Monday, August 25, 2008


As many of you know, Mickey, became a Bee Keeper in May of this year. Go here to read about his getting & setting up his hives.

He has been blessed on this journey by Ronnie an experienced bee keeper. After Mickey got his hive all set up he was having trouble locating bees. Then he found out that two gentlemen in our church were experienced bee keepers. Mickey was able to buy his first bees from Ronnie and Ronnie has been mentoring him along this process. The other gentlemen, John, has also been a great help and is a member of the board of the local Bee Association.

Ronnie was ready to extract honey from some of his hives so Friday Mickey went with him to help and learn. They pulled 38 frames from 4 of Ronnie's hives. They brought them to Mickey's little barn for overnight because they were both exhausted.

This is Mickey after pulling all the frames on this hot summer day and finally home & relaxing with his cup of coffee.

Saturday morning we worked at the Church in our Angel Food Ministry. After lunch he went to pick up Ronnie and the fun began!!!

Here are Mickey & Ronnie with the stainless steel extractor. It will hold two frames of honey at a time. Mickey is working the crank. It works by centrifugal force. They put the 2 frames in one direction and crank until no more honey is coming out the spigot, then they turn the frames in the other direction and begin cranking again. You can barely see it in my picture but the spout at the bottom is where the honey comes out into the container they are using. Ronnie's job is decapping the comb. Decapping is cutting the top off the cells where the bee's have stored the honey in the honey comb and capped it off with a thin layer of wax.
This extractor belongs to our friend John who is graciously letting both Ronnie and Mickey borrow it to use for this big job. These babies cost from $400 up so if it weren't for a wonderful Christian friend Mickey & I would be doing it "the old fashioned way", whatever THAT is!!.

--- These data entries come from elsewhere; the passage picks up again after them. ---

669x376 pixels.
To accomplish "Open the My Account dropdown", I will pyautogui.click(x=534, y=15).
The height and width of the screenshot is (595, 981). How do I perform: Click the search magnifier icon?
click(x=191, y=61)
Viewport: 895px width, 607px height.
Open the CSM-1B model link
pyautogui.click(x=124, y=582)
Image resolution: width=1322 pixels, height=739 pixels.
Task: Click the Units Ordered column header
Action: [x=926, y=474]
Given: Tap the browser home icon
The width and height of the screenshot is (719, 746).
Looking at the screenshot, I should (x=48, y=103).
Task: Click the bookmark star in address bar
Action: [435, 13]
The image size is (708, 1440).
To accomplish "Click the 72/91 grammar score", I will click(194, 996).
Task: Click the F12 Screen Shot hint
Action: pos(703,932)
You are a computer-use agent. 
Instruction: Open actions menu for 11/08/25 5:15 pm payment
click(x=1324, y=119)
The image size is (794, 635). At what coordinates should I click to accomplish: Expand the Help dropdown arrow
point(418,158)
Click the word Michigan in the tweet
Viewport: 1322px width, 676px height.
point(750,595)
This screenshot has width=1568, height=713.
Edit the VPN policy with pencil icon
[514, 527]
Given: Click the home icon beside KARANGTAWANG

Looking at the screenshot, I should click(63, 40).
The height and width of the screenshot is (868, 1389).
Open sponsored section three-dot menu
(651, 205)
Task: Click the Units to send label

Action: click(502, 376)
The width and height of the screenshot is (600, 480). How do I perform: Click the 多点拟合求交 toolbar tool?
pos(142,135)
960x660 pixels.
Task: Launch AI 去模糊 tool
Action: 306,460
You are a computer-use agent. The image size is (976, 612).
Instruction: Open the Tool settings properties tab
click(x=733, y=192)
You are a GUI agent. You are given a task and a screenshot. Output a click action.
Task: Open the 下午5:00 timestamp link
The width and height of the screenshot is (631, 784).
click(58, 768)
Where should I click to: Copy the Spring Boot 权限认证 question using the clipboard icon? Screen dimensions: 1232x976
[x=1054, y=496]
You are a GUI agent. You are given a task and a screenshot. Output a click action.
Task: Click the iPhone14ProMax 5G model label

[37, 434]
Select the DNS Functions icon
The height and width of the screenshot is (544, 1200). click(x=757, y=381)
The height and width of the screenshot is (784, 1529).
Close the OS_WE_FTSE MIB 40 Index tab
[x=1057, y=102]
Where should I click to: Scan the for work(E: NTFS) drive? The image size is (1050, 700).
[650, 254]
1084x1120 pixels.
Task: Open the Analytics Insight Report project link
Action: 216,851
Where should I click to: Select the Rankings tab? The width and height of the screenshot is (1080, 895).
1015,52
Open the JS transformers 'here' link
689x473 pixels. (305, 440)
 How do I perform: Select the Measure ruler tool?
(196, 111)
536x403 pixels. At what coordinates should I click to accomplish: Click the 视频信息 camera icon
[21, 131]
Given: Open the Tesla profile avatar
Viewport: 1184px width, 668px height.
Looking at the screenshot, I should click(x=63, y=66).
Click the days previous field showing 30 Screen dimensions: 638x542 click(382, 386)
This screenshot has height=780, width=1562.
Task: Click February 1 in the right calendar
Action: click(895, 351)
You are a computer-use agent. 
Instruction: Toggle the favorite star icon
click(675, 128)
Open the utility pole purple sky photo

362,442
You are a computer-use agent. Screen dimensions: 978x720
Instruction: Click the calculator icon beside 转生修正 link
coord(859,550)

This is the tray where the decapping is done. The frame is set on the crossbar and the knife you see is slide up the frame from bottom to top cutting the caps. Then the frame is turned around and the other side is decapped. This is done before the frames are placed into the stainless extractor. What you see accumulating here is the honey comb caps which can be cleaned and made into wax products.

A closed look at the cuttings of honey comb and the knife.

Ronnie ended up with two 5 gallon pails of unstrained honey. He also filled up one of my ice cream buckets (I told you I use these for everything!) for Mickey's helping him with this big job.

This is our portion of the honey after our first straining through a sieve.
This is the honey after the second straining. We used a new woman's ankle hose for this straining!!!! A tip we got from the bee club meetings.

Here I am pouring the strained honey into the various little jars I have been saving since Mickey got his hives.
Here's my tired extractor cranking honey extractor "honey" with all his jars of this wonderful fresh honey.

A close-up of the lovely honey.

Savoring a piece of toast with butter and FRESH honey with his coffee AND resting his tired feet and body.

Oh, one part I almost forgot.......after doing all the extracting Mickey decided he wanted to check his hives and see how close they were to being ready. He was not bit one time during all of the processing of Ronnie's honey, but when he took off the top of his hive to look his bee's swarmed him and he was bitten 8, yes EIGHT, times before he could get away. They cannot figure out why. Maybe they didn't like him bringing in those OTHER bees!!!!

The extractor after Mickey had cleaned it all up. Ready to go back into the barn and wait for our honey to be ready. Should be soon.

"Pleasant words are as an honeycomb, sweet to the soul, and health to the bones."
Proverbs 16:24

This has nothing to do with honey but wanted to show you 3 pears and okra we were blessed with. Actually we were given 4 times this amount of okra but we are not big okra eaters so we shared amounts like this with three of our neighbors. There was also a yellow squash but we ate it before I got the picture taken :o)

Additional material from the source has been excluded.